* _Instructions for the task_:
Exactly transcribe the span of lines from the one containing "Given: Click the" through the final line of the entries, inclusive, and nothing outside it. Exclude the pictures.
═════ Dataset
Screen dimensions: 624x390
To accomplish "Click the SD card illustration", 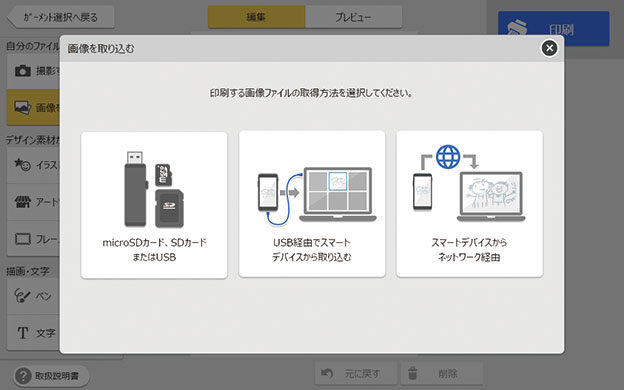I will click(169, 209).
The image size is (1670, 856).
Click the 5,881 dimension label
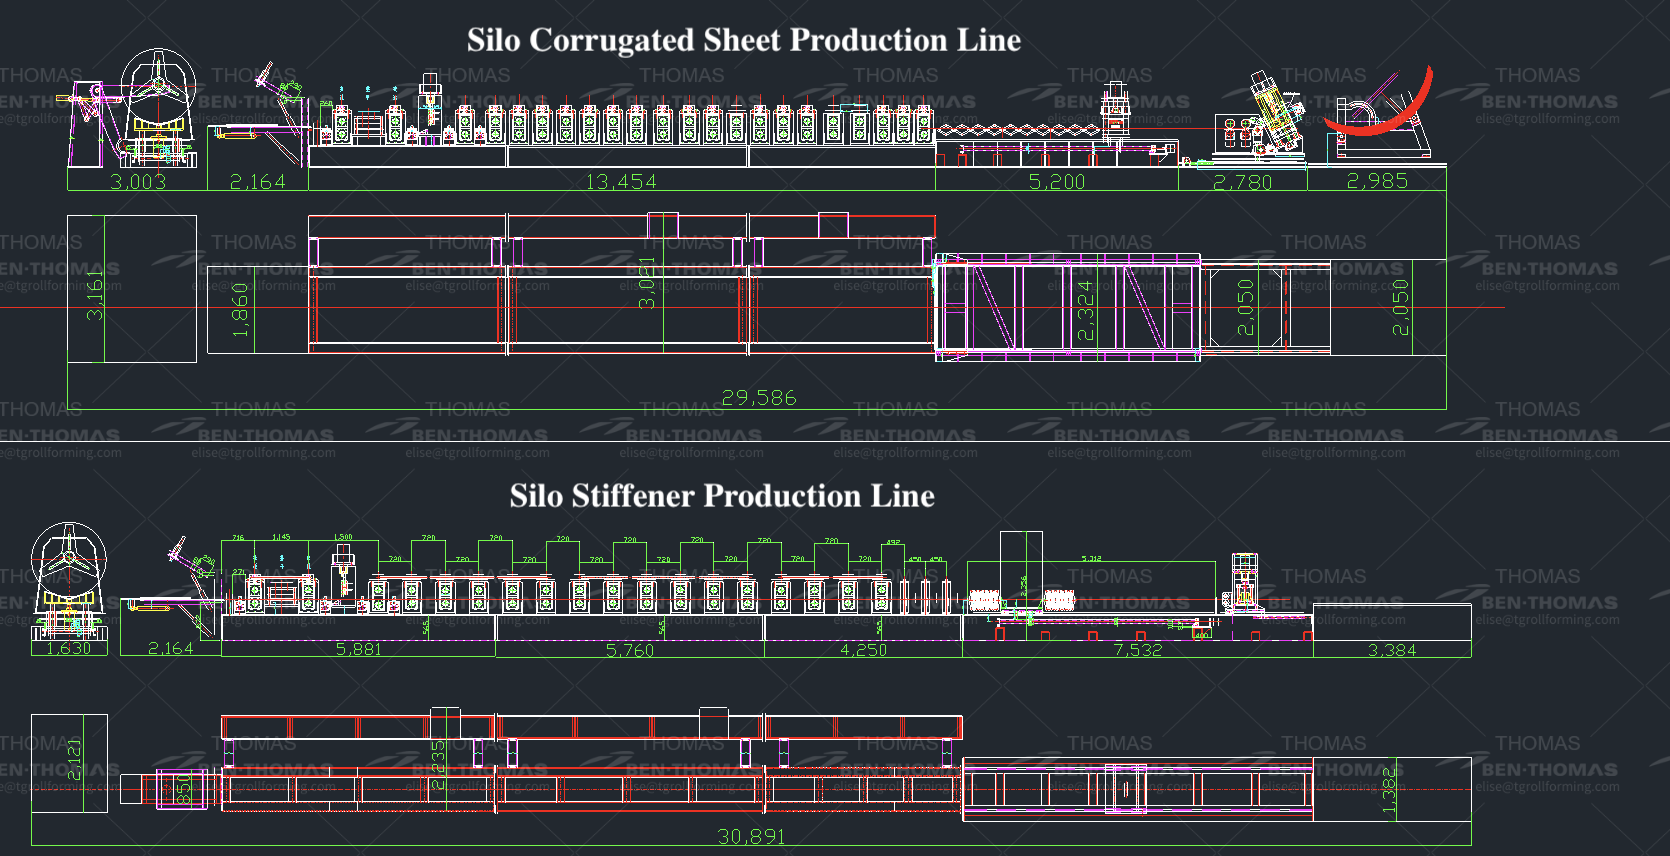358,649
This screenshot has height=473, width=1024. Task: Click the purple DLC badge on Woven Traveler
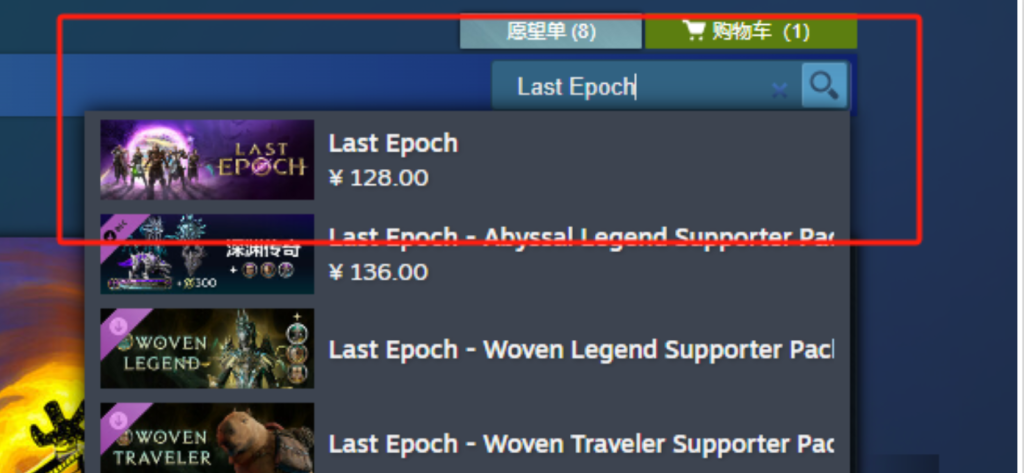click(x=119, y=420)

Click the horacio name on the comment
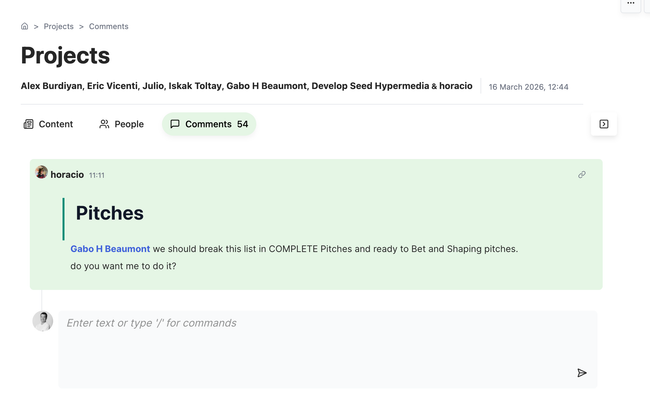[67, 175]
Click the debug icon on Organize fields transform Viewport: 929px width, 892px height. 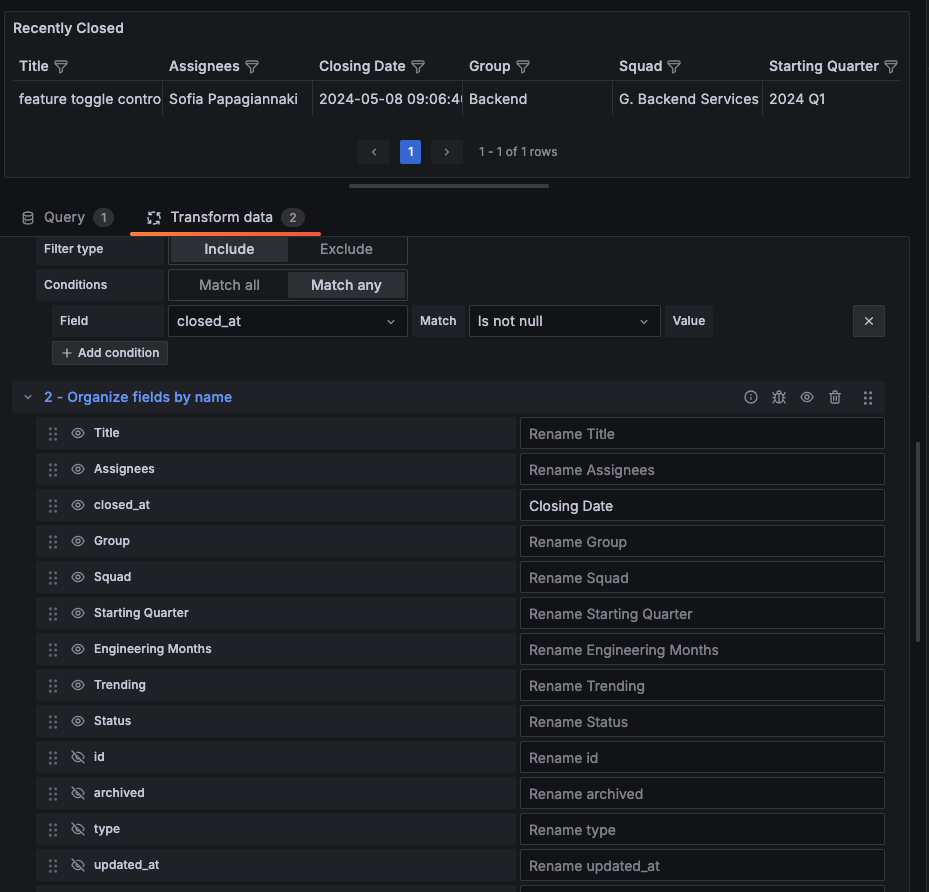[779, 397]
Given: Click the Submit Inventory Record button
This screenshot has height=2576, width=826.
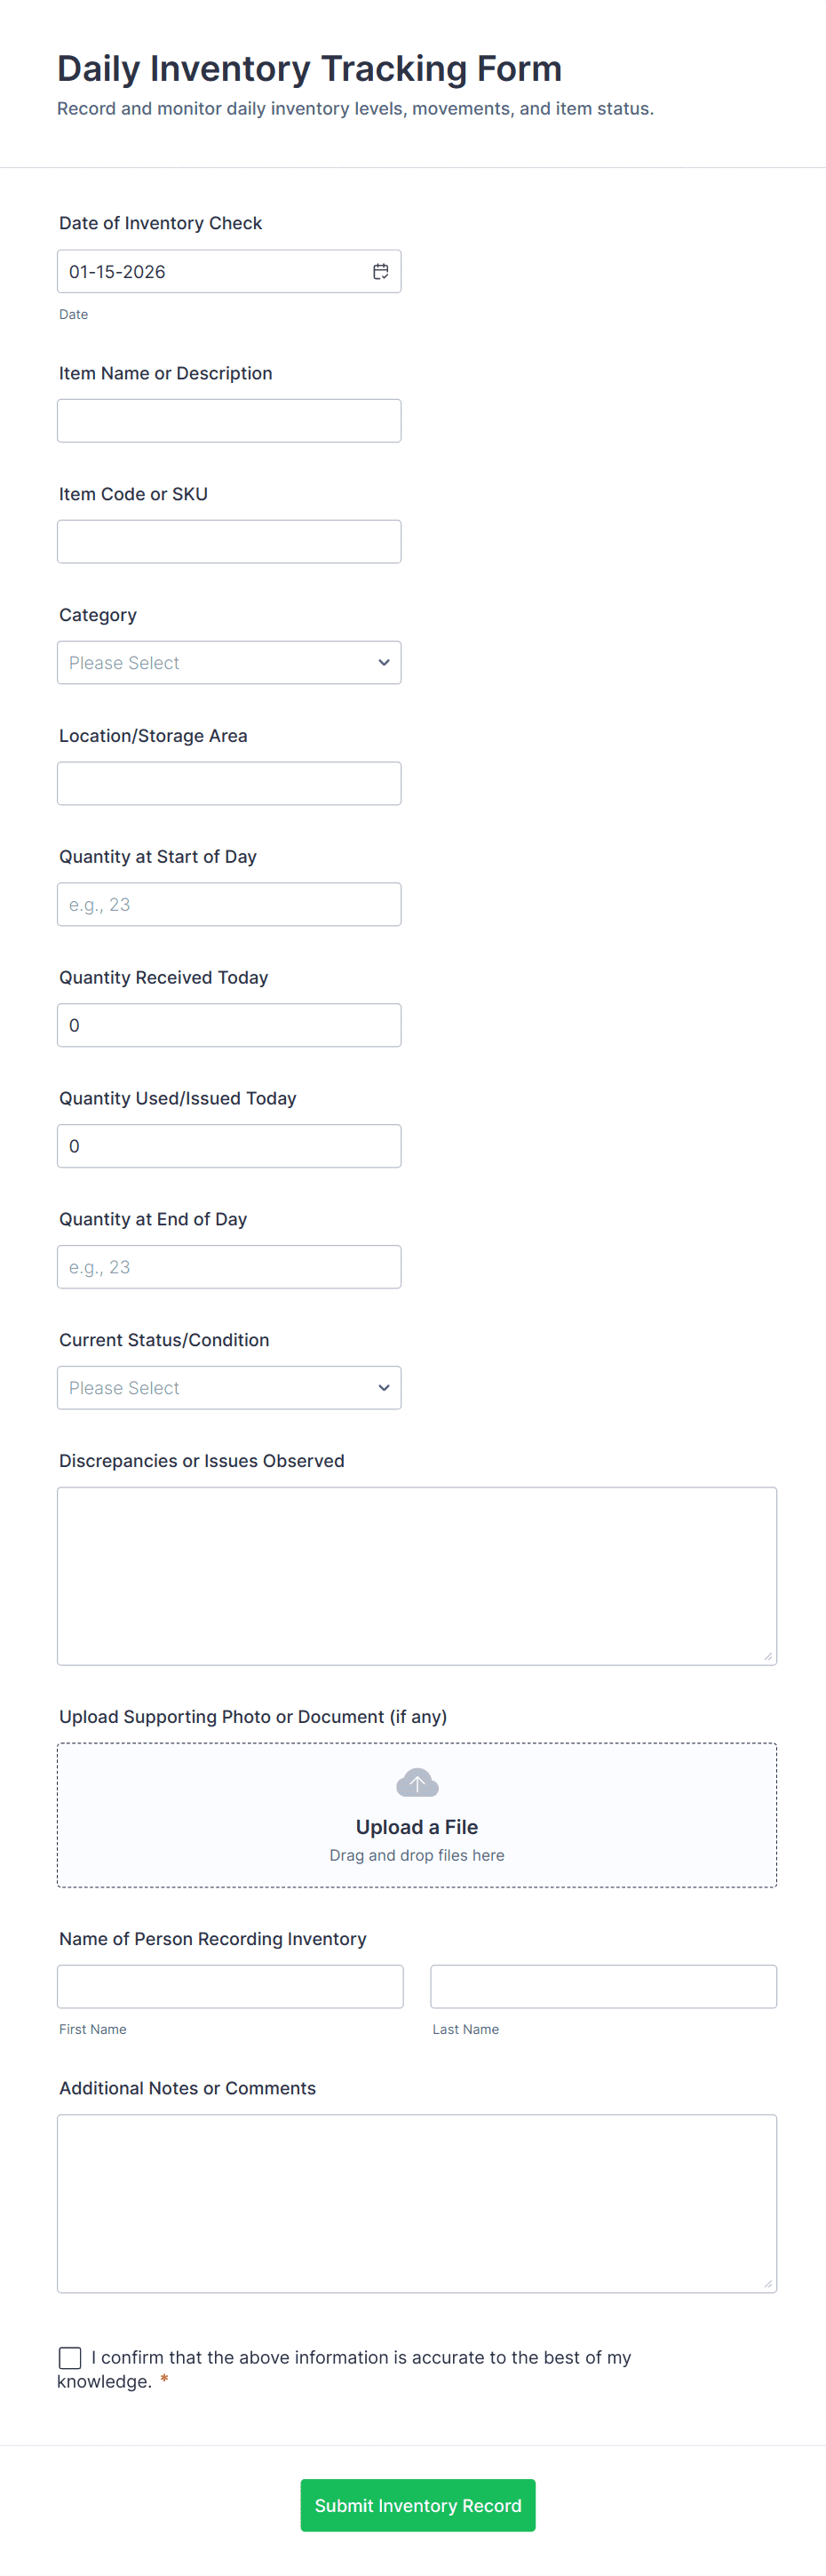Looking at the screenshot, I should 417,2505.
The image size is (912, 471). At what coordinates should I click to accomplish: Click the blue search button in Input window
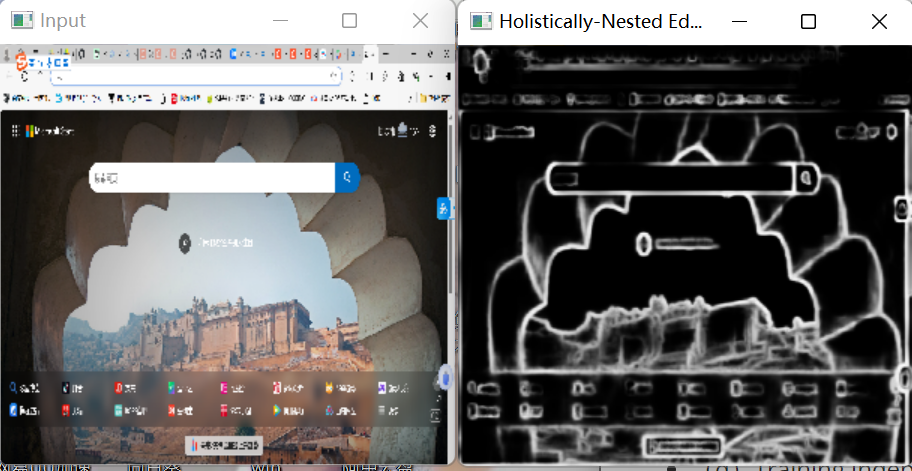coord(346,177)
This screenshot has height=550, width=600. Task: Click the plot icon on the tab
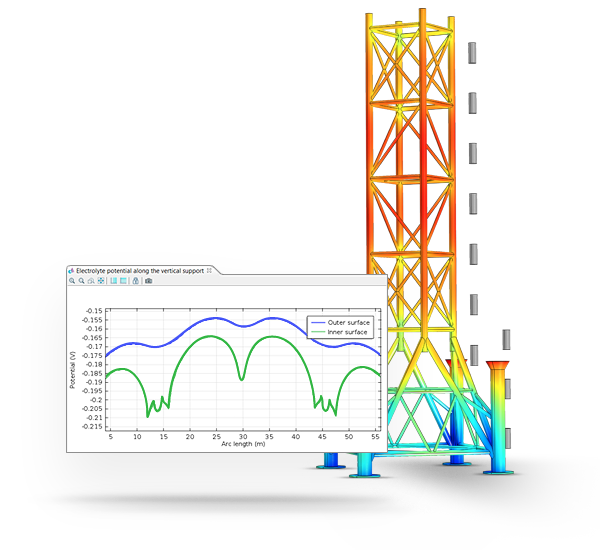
══════════
* _Answer for this exercise_:
Given: Click the Submit Inventory Record button
This screenshot has height=2576, width=826.
Looking at the screenshot, I should 417,2505.
The image size is (912, 471). At what coordinates should I click to accomplish: Click the blue search button in Input window
coord(346,177)
This screenshot has height=550, width=600. Task: Click the plot icon on the tab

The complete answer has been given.